THE TASK:
Write the records out exactly as shown. No pictures.

Stored items:
:::::

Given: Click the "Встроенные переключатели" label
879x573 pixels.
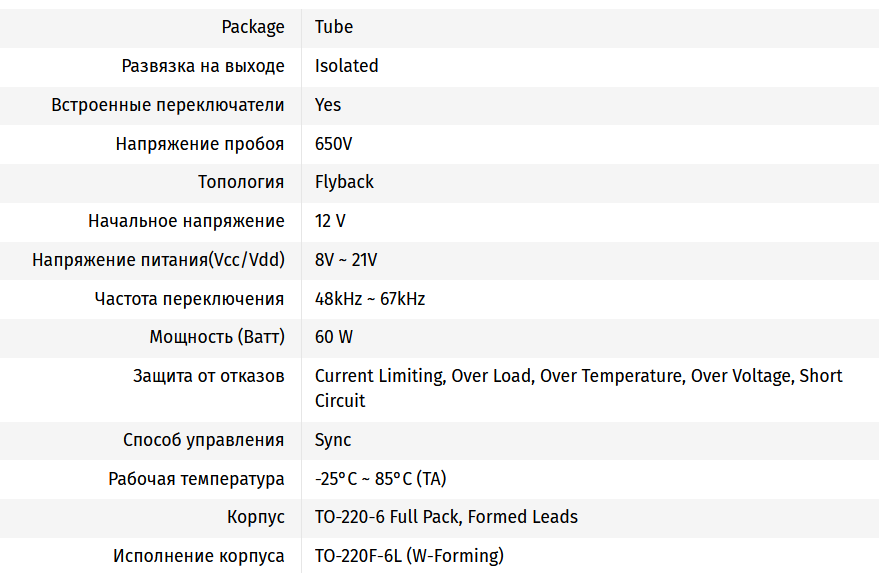Looking at the screenshot, I should pos(168,105).
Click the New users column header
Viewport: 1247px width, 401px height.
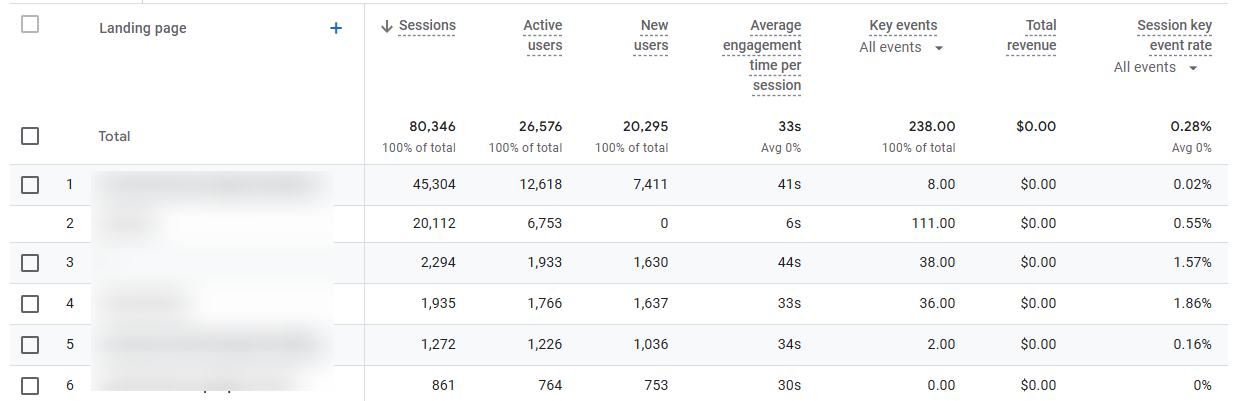pyautogui.click(x=650, y=35)
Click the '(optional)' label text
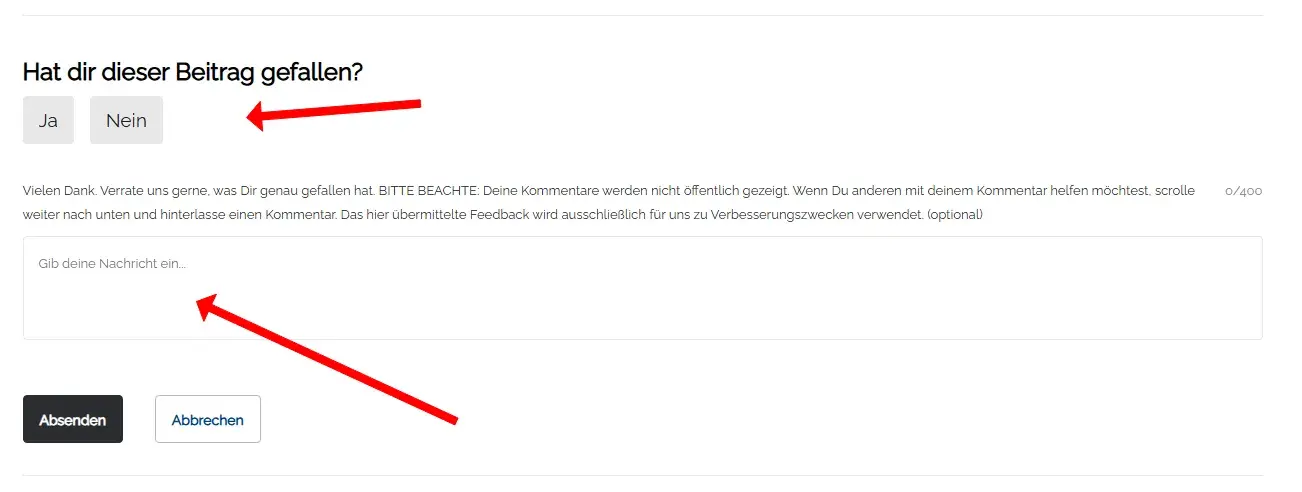This screenshot has height=492, width=1302. [955, 215]
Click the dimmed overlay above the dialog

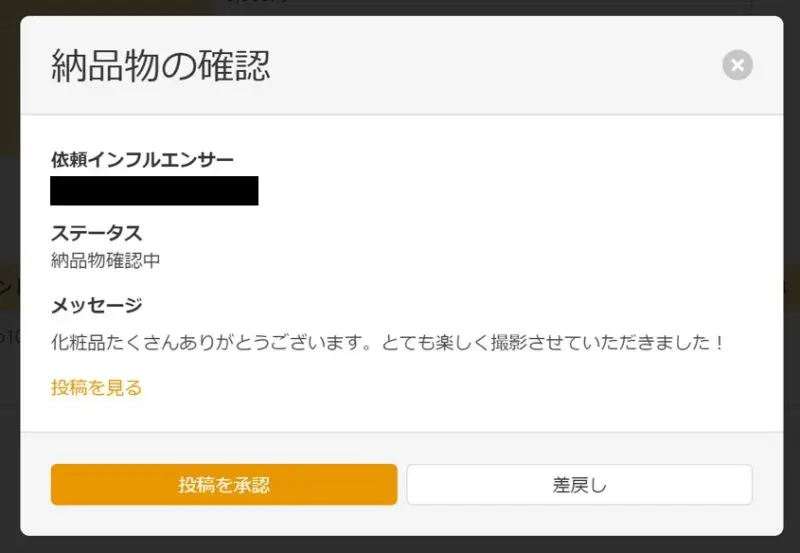tap(400, 7)
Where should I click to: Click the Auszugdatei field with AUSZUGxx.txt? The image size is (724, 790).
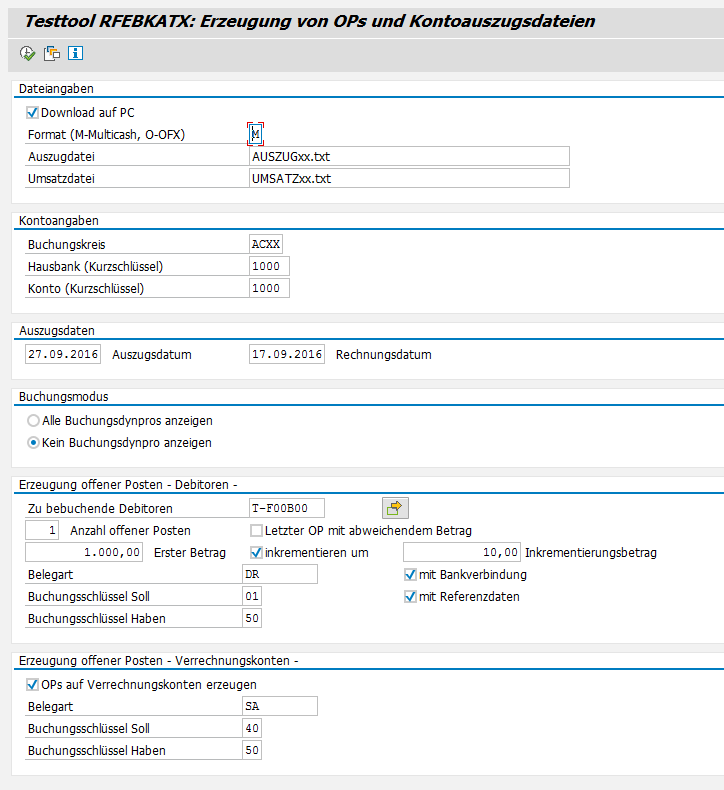click(409, 156)
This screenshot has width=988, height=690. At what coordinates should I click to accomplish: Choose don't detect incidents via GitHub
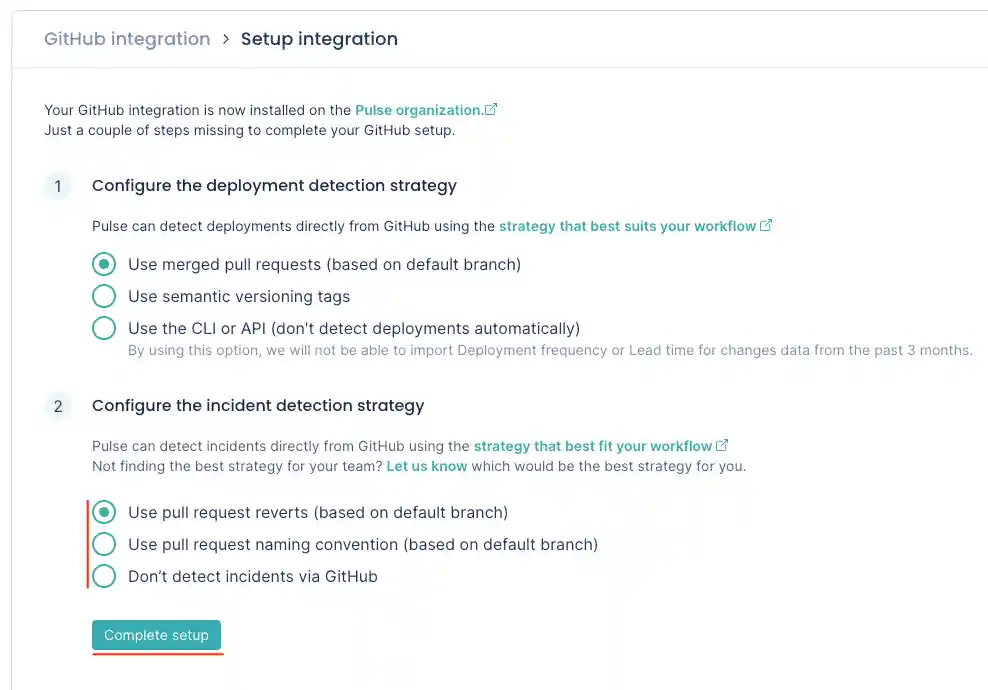click(x=103, y=576)
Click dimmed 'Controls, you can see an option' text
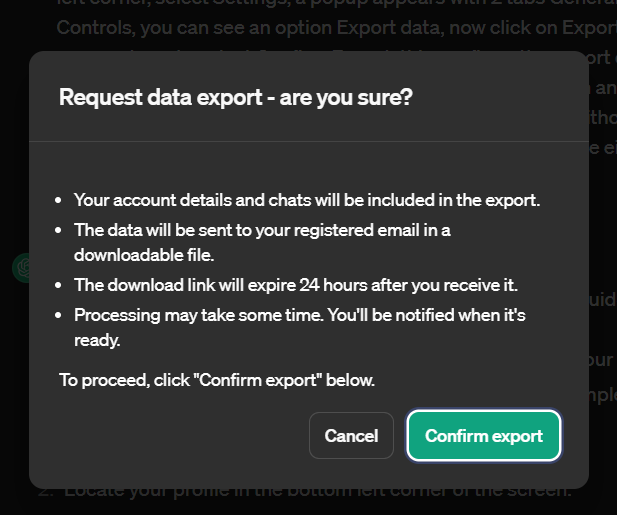Image resolution: width=617 pixels, height=515 pixels. [193, 28]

:::::

REPLY TO THE TASK:
Given: Click the "Встроенные переключатели" label
879x573 pixels.
Looking at the screenshot, I should pos(168,105).
Click the New users column header
Viewport: 1247px width, 401px height.
pyautogui.click(x=650, y=35)
Click the '(optional)' label text
This screenshot has height=492, width=1302. [955, 215]
Click the dimmed overlay above the dialog

tap(400, 7)
Where should I click to: Click the Auszugdatei field with AUSZUGxx.txt? The image size is (724, 790).
click(409, 156)
This screenshot has width=988, height=690. At what coordinates should I click to accomplish: Choose don't detect incidents via GitHub
click(x=103, y=576)
Click dimmed 'Controls, you can see an option' text
Image resolution: width=617 pixels, height=515 pixels. [193, 28]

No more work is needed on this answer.